Exercise goal — Please rewrite the part of the rows that opens with the line containing "推しをプレゼンする時に心がけていることを教えてください。 (548, 833)" and closes at the end of the rows as a Markdown table with the columns No. and Line, skipping any blank lines.

# START OF Data provided

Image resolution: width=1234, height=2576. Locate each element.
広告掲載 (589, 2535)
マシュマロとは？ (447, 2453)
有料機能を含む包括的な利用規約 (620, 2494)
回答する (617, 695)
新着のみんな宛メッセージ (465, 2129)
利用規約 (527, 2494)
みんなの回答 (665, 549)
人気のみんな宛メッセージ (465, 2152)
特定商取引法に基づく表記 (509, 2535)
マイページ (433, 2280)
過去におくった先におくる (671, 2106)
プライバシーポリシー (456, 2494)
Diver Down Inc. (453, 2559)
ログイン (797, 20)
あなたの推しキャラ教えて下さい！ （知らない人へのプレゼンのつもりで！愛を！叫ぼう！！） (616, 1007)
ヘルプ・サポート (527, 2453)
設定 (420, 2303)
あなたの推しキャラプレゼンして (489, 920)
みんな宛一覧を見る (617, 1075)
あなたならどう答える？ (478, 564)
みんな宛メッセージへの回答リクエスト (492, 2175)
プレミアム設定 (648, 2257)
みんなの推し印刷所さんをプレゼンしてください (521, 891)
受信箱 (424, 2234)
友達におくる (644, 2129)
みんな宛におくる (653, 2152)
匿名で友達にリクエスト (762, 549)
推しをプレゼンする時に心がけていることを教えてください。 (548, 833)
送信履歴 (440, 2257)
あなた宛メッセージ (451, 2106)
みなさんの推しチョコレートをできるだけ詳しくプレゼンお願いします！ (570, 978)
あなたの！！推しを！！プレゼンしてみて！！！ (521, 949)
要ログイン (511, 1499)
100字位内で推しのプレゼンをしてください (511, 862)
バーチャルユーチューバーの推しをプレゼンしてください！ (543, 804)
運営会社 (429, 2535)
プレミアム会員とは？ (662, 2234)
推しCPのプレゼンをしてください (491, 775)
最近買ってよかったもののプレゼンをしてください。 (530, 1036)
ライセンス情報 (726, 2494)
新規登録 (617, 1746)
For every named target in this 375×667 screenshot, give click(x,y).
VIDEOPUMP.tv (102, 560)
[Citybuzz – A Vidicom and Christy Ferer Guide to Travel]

# END OF Data provided

Correct result —
| No. | Line |
|---|---|
| 1 | 推しをプレゼンする時に心がけていることを教えてください。 (548, 833) |
| 2 | 送信履歴 (440, 2257) |
| 3 | あなた宛メッセージ (451, 2106) |
| 4 | みなさんの推しチョコレートをできるだけ詳しくプレゼンお願いします！ (570, 978) |
| 5 | あなたの！！推しを！！プレゼンしてみて！！！ (521, 949) |
| 6 | 要ログイン (511, 1499) |
| 7 | 100字位内で推しのプレゼンをしてください (511, 862) |
| 8 | バーチャルユーチューバーの推しをプレゼンしてください！ (543, 804) |
| 9 | 運営会社 (429, 2535) |
| 10 | プレミアム会員とは？ (662, 2234) |
| 11 | 推しCPのプレゼンをしてください (491, 775) |
| 12 | 最近買ってよかったもののプレゼンをしてください。 (530, 1036) |
| 13 | ライセンス情報 (726, 2494) |
| 14 | 新規登録 (617, 1746) |
| 15 | For every named target in this 375×667 screenshot, give click(x,y). |
| 16 | VIDEOPUMP.tv (102, 560) |
| 17 | [Citybuzz – A Vidicom and Christy Ferer Guide to Travel] |